Given problem: Format every line of the listing below as a numbered list, omitting blank lines and leaving out the pictures.

Material supplied:
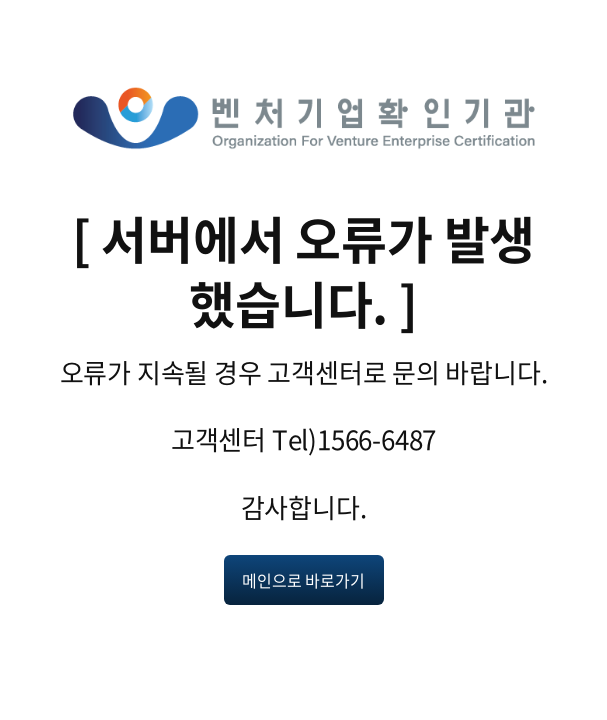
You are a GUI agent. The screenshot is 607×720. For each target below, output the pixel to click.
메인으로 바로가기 (303, 580)
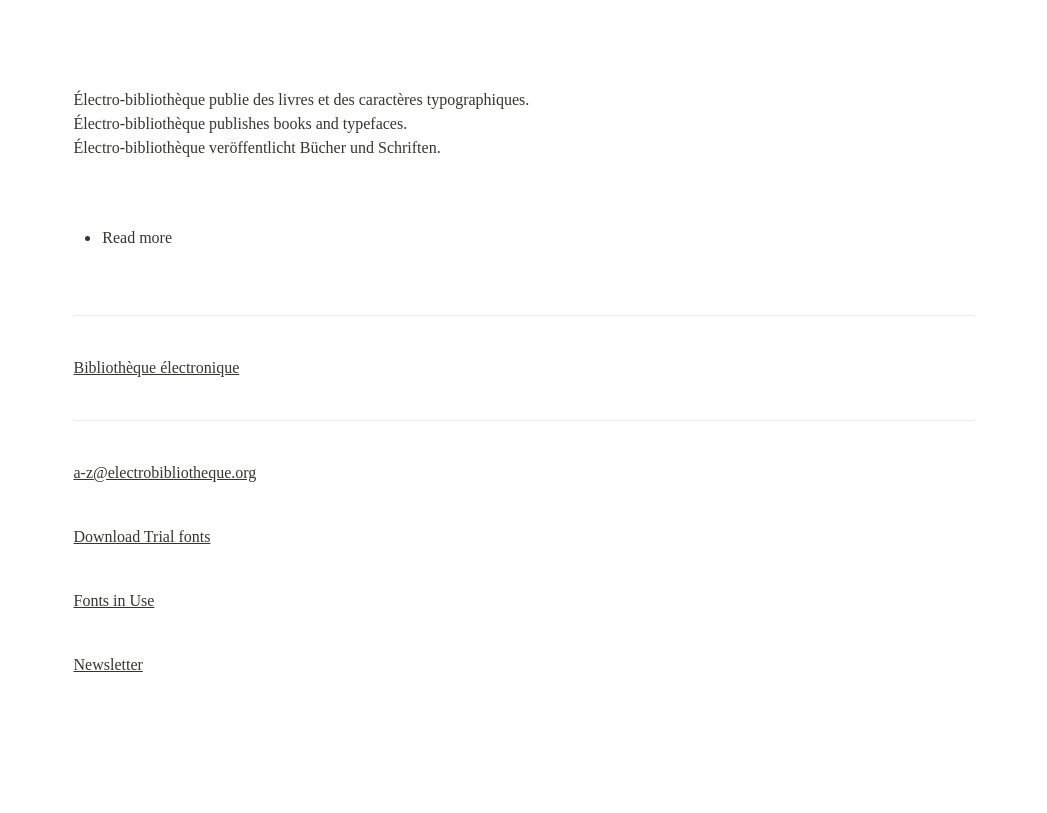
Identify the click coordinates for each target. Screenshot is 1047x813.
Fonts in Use (114, 600)
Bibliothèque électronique (157, 367)
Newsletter (108, 664)
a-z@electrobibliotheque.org (165, 472)
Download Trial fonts (142, 536)
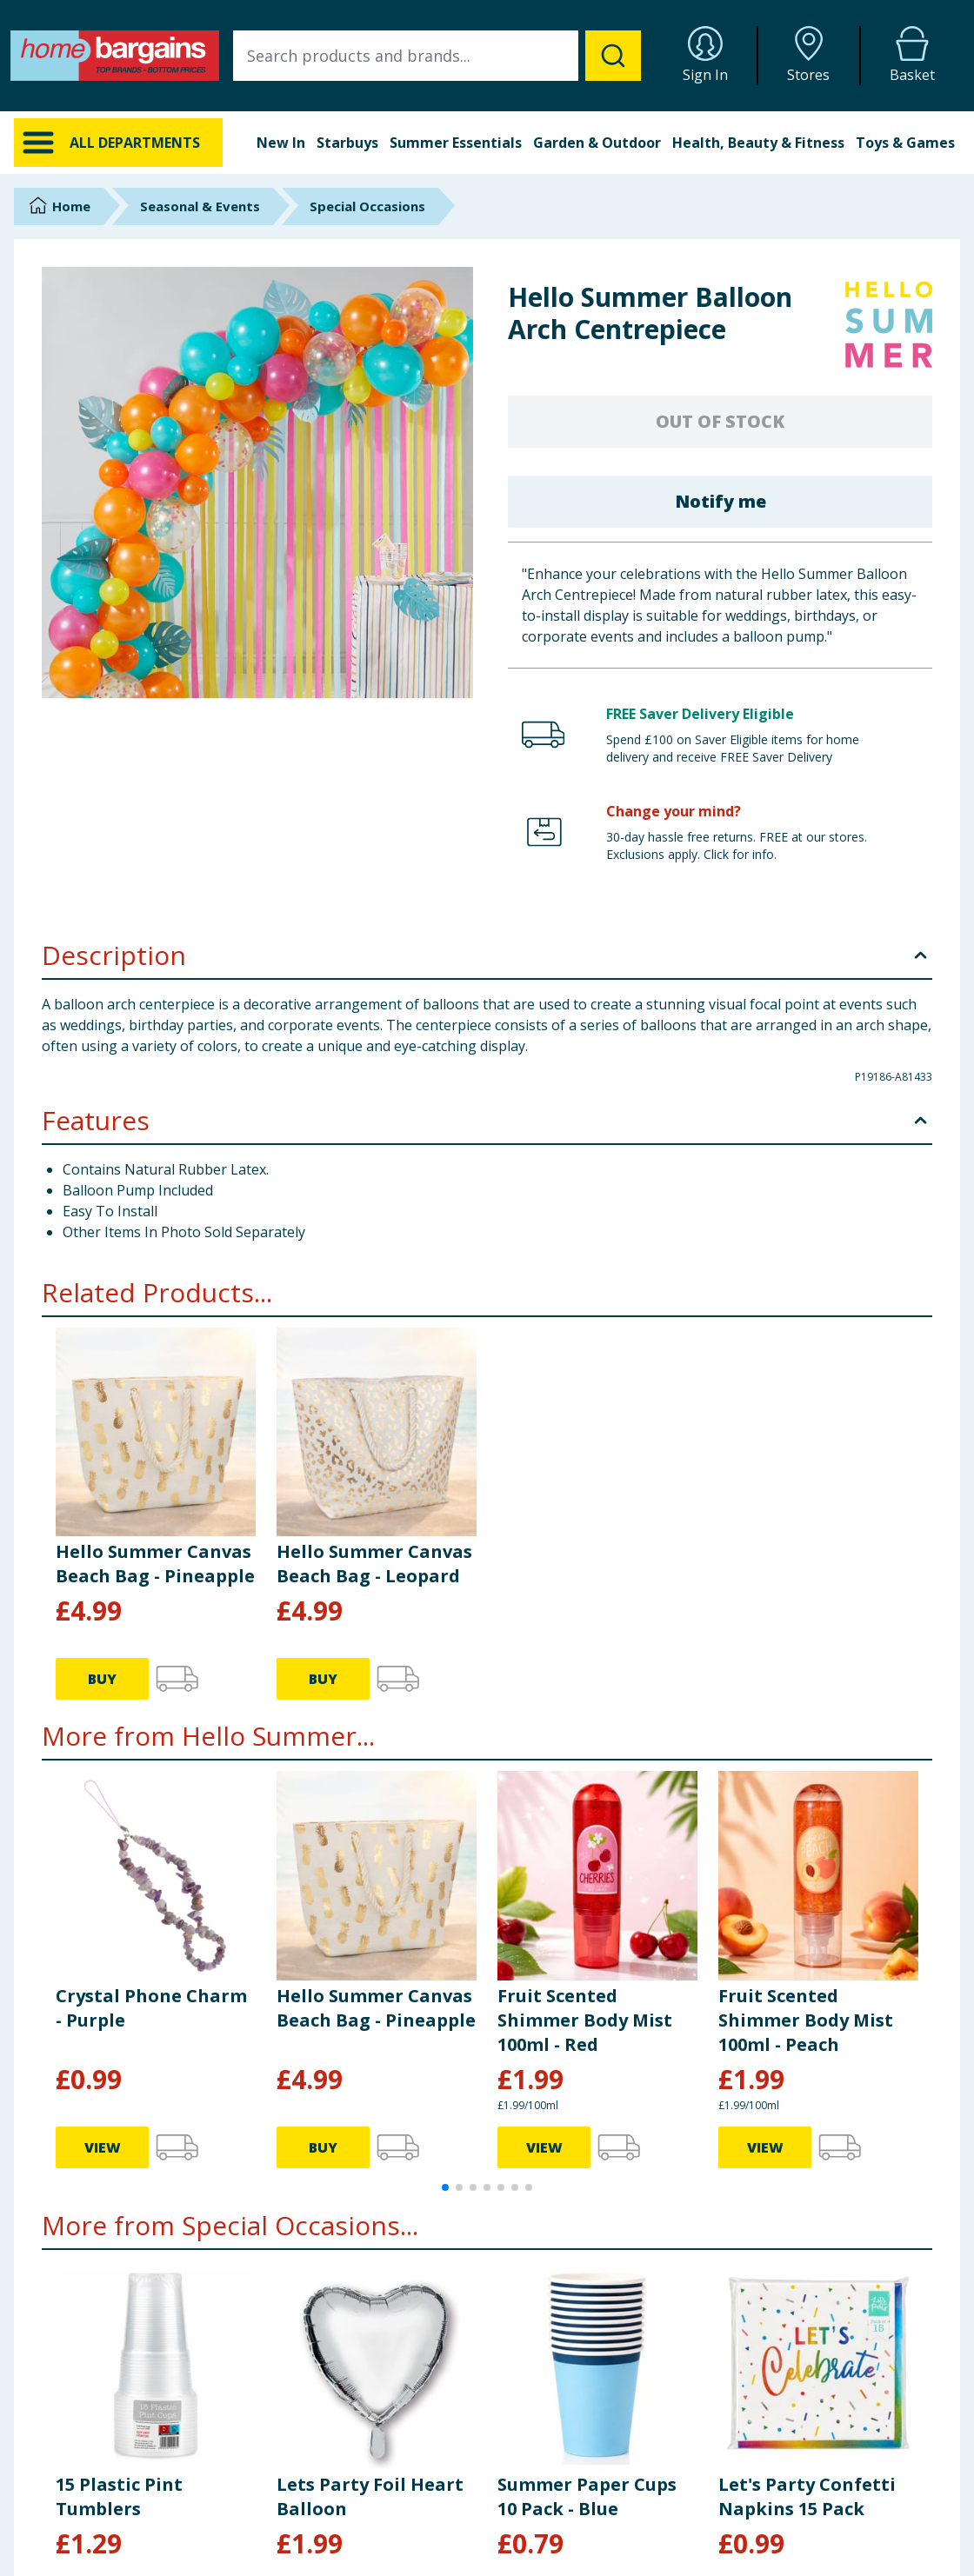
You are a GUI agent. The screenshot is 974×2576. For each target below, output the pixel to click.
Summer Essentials (456, 142)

Reply:
1. You are a GUI agent. The screenshot is 607×720. For each target below, output the pixel to click.
2. 메인으로 바로가기 (303, 580)
3. Identify the click coordinates for each target. Screenshot is 1047x813.
4. Fonts in Use (114, 600)
5. Bibliothèque électronique (157, 367)
6. Newsletter (108, 664)
7. a-z@electrobibliotheque.org (165, 472)
8. Download Trial fonts (142, 536)
9. You are a GUI agent. The screenshot is 974×2576. For each target below, output the pixel to click.
10. Summer Essentials (456, 142)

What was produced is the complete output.